Attack in Mali Leaves 160 Dead as Inter-Communal Violence Continues

Thousands of Malians protest for an end to violence. ( Al Jazeera )

Thousands of Malians protest for an end to violence. (Al Jazeera)

At least 160 people were killed in a raid in Central Mali on March 24 and at least 73 were injured. The victims almost exclusively belonged to the Fulani ethnic group. The massacre is the most deadly in the series of escalating ethnic attacks that have rocked the country since 2012.

The perpetrators of the attack, which took place in the Mopti region of Central Mali, have still not been identified. The attackers are suspected to be members of the Dozo militia, who mainly recruit from the Dogon ethnic group. The Dogo are generally farmers and have maintained tense relations with the Fulani, who are mainly herders.

Tensions reached a new level in 2012, however, when a jihadist uprising in the country’s northern region traveled south to the center of the country and brought increased violence and could not be contained by the government. When French forces intervened and ousted the extremist movement from major cities, jihadi fighters fled to the country’s rural regions, including Mopti.

The Fulani in particular have been tied to these jihadist groups: the community is a key recruitment pool for them, according to the UN and Human Rights Watch (HRW). In 2017, members of the Fulani group allied with an ISIS affiliate in a deadly assault against joint U.S.-Niger forces. The attack gained widespread attention in the United States, where few were even aware that the U.S. had been operating in Niger. Constant, worsening attacks by the Tuaregs, another cattle-herding group in Mali, are believed to have pushed some Fulanis to seek protection and training from jihadists.

In response to the escalating violence perpetrated by jihadist militias, which have crippled the Malian Armed Forces’ ability to maintain control throughout the country, local self-defense groups—including the Dozos and other Dogon groups—have emerged in the Mopti region.

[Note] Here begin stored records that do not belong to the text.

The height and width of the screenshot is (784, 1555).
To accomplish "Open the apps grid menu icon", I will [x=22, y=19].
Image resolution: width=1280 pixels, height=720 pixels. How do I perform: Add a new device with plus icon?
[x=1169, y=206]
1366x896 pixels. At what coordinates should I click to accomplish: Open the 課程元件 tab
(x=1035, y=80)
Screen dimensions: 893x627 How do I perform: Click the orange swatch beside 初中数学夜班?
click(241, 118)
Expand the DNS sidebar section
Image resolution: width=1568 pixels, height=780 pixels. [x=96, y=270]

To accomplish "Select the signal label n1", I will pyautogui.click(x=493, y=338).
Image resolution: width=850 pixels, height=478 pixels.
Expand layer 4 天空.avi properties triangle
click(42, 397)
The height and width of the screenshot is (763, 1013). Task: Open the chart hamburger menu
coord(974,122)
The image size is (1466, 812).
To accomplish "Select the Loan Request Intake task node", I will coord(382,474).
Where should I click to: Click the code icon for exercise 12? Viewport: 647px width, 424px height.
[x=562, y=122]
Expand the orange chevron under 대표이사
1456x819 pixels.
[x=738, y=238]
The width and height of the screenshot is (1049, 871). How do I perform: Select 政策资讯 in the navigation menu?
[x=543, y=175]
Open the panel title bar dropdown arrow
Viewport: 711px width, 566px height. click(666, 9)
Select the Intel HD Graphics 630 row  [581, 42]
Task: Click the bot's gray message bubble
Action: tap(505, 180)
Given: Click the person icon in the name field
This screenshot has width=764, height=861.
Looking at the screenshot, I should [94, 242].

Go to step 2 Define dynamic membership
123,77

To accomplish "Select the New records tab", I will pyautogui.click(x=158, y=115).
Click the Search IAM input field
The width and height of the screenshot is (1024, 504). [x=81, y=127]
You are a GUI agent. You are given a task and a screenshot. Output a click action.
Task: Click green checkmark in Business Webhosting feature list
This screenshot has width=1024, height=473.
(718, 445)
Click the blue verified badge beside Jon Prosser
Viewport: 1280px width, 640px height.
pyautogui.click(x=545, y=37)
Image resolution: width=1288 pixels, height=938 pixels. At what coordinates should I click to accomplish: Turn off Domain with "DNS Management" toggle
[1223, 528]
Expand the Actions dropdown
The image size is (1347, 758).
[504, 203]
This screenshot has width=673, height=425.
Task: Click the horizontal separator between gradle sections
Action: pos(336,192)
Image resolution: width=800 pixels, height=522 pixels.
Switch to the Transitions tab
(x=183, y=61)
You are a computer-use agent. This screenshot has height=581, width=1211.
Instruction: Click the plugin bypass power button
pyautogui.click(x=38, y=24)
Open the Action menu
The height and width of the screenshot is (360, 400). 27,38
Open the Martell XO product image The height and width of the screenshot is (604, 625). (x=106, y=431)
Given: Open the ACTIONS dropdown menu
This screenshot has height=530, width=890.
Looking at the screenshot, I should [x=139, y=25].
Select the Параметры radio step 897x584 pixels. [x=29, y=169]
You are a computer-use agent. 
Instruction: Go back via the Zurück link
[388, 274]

In practice, however, the self-defense groups represent a violent threat mostly to other civilians. HRW reports that their attacks are responsible for 200 civilian deaths, thousands of forced displacements, and widespread hunger.

One of the largest of these groups, Dan Na Ambassagou (meaning “hunters who trust in God”) is believed to be responsible for the Saturday attack, as the gunmen reportedly wore hunting garb specific to the Dogon community. The organization, which rose to prominence in 2017, has been accused of leading multiple attacks on Fulanis prior to the most recent violence. However, the association wholly denied having any involvement in Saturday’s massacre.

These groups have used the pretense of fighting against jihadists as a justification for attacking the Fulanis. In reality, the root of Mali’s inter-communal violence is much deeper. Farmers and herders in Mali compete for access to resources—and sometimes political power. Researchers have identified climate change as an exacerbating factor in the tensions between farmers and herders in West Africa, as rising temperatures and irregular rainfall strain shared natural resources, primarily water and land. In nearby Nigeria, farmers and herders are involved in a similar situation, often clashing over access to resources in the country’s extremely diverse Middle Belt region.

In response to the attack, the UN dispatched a team of 10 human rights specialists, a child protection agent, and two investigators to the region to conduct a special investigation.

Additionally, President Ibrahim Boubacar Keita fired two generals: the Army Chief of Staff M’Bemba Moussa Keita and Chief of Land Forces Abdrahamane Baby. The move was likely meant to appeal Malians at large, who have grown increasingly frustrated by the government’s apparent inability to protect its citizens from extremist or militant attacks.